Ich hab den Code nun aus dem Plugin rausgenommen und normal in eine main-Methode geschrieben. Folgender Fehler beim Aufruf:



> Exception in thread "main" java.lang.NoClassDefFoundError: org/eclipse/core/runtime/Plugin
> at java.lang.ClassLoader.defineClass1(Native Method)
> at java.lang.ClassLoader.defineClass(Unknown Source)
> at java.security.SecureClassLoader.defineClass(Unknown Source)
> ...



Ich hab die 2 Packages 
	
	
	
	





```
eclipse.core.resources.win32
```
 und 
	
	
	
	





```
eclipse.core.resources.3_5_1
```
 ins Projekt eingebunden, d.h. er müsste die Klassen schon kennen? Ist ja auch kein compile-Error.

Könnt ihr das mal bei euch versuchen?


----------



## Wildcard (9. Mrz 2010)

Du darfst bei einem Plugin *niemals* den Java Build Path verändern. Der Classpath ergibt sich aus der Manifest.MF (import package und require bundle)


----------



## hdi (17. Mrz 2010)

Okay danke, das geht jetzt. Ich hab aber noch immer n Problem - ich brauche Libraries aus dem EPF. Das EPF ist natürlich separat zu Eclipse installiert, und ich kann aber im Dialgo der Manifest-Datei scheinbar nur Libraries auswählen die in Eclipse sind.
Hab schon versucht die Libs vom EPF Ordner nach Eclipse zu ziehen, sowohl in Plugins als auch Features Ordner, aber ich kann sie nicht auswählen.
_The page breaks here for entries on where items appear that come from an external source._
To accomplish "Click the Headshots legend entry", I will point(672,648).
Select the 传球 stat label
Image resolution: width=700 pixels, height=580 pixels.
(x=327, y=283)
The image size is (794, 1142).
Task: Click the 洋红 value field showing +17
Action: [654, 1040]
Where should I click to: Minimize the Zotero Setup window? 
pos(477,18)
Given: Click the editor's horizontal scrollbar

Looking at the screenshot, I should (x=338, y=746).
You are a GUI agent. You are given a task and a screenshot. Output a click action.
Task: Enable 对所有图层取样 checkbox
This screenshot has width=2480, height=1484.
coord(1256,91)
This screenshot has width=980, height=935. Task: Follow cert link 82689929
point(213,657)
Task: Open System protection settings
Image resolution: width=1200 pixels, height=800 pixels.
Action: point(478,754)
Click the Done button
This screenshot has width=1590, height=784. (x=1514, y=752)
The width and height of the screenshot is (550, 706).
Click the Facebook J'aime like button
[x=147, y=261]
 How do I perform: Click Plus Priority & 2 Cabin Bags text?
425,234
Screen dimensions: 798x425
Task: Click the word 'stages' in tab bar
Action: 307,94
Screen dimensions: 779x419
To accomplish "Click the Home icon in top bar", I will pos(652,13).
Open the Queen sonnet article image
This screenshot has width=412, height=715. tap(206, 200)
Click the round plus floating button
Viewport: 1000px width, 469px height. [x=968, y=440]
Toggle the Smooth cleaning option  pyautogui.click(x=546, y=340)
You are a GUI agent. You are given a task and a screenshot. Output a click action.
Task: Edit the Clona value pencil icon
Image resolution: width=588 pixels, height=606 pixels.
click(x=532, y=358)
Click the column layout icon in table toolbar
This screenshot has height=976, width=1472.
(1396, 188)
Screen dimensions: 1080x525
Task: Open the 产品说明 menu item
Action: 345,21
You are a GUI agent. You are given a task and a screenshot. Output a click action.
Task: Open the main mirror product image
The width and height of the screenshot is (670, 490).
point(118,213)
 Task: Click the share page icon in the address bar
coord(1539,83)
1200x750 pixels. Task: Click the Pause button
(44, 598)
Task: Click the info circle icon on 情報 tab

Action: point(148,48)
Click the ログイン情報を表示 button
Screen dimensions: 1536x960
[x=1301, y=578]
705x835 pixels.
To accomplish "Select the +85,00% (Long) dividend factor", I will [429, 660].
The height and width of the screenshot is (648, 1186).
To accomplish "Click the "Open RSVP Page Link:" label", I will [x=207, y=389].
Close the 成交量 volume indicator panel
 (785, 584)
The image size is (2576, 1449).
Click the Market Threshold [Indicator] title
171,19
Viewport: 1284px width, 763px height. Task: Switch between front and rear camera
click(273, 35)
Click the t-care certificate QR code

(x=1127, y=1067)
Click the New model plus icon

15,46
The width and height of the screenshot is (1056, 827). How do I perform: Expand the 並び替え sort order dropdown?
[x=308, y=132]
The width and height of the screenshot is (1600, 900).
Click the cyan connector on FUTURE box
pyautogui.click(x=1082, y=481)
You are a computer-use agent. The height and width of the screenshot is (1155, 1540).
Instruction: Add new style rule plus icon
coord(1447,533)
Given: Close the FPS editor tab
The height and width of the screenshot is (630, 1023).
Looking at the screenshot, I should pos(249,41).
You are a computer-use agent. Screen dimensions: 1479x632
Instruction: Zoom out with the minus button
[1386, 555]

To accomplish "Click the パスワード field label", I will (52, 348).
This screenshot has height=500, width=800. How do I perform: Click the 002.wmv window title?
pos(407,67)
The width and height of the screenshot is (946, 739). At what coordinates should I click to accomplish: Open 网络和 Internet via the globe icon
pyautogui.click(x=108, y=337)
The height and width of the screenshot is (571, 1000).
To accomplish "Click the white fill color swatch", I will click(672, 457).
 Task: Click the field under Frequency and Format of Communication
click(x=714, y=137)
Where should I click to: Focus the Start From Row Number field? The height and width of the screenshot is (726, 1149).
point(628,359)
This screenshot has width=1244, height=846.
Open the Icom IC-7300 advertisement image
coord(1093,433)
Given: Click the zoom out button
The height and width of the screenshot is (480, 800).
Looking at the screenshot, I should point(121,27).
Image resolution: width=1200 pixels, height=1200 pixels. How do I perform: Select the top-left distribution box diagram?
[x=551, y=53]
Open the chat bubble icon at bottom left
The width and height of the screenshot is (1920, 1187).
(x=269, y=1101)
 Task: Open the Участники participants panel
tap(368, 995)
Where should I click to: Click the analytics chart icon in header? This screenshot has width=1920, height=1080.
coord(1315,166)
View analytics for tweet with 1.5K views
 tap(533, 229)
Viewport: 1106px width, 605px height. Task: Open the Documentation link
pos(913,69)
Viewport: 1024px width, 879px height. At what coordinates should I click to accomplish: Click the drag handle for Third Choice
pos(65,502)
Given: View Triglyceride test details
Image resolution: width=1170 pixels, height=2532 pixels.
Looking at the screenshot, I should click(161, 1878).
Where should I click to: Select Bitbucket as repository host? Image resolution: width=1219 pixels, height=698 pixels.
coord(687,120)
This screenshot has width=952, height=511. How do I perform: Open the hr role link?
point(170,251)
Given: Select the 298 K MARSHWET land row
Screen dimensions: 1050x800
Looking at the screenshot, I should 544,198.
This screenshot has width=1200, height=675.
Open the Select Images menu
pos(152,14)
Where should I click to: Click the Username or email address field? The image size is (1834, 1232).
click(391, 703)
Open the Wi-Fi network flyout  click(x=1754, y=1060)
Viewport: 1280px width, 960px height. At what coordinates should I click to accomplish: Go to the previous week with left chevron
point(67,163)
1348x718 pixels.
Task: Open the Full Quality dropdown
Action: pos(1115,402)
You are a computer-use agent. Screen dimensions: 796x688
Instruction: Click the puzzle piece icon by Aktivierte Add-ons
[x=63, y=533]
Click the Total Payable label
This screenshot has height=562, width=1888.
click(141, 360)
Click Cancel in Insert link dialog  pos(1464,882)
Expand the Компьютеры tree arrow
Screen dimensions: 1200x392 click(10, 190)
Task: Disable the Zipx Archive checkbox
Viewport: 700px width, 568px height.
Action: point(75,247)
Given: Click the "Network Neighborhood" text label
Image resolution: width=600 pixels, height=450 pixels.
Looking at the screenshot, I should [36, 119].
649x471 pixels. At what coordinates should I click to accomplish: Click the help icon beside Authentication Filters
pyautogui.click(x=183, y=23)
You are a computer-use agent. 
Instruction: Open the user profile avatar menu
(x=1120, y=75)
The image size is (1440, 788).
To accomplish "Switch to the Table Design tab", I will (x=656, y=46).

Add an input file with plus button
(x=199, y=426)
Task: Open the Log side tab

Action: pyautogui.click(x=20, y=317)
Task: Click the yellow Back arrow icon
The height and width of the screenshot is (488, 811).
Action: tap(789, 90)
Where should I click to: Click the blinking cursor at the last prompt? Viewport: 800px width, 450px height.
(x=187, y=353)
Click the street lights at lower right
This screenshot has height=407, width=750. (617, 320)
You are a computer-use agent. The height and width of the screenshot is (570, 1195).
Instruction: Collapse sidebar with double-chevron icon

Wie binde ich in der Mafinest externe Libs ein?

Danke!


----------



## Wildcard (17. Mrz 2010)

Du musst eine Target Platform definieren. Entweder über die Preferences oder über ein Target Definition File. Deine Bundles werden immer gegen die Target Platform kompiliert, wenn du keine explizite angibst wird die running Eclipse instance verwendet.


----------



## hdi (18. Mrz 2010)

Danke, also ich hab das jetz getan und das EPF Installment zusätzlich hunzugefügt, im Reiter "Content" sind jetzt also bei der Target Platform auch alle Packages aus dem EPF.
Dadurch kann ich nun weitere Packages als Dependency in der Manifest angeben - eig. passt alles. Leider nur _eigentlich_, denn ich hab folgendes Problem:

Ich möchte folgende Klasse nutzen:
NewMethodPluginWizard

Das package org.eclipse.epf.authoring.ui.wizards hab ich bei den Dependencies in der Manifest geaddet, trotzdem kann er die Klasse nicht finden??


----------



## hdi (15. Apr 2010)

So ich meld mich mal wieder, es scheint noch zu dauern bis ich durch dieses Plugin-Thema durchsteige. Nachdem wir ja schon geklärt hatten dass ich Epf als Target Platform einbinden muss um in der Mainfest-Datei des Plugins die Bibliotheken daraus importieren zu können, gings ja. *Ging's*. Jetzt geht's nicht mehr -- ich hatte den PC neu gemacht und halt wieder Eclipse drauf getan und meinen alten Workspace verwendet, und eben wieder bei der Target Platform EPF eingebunden.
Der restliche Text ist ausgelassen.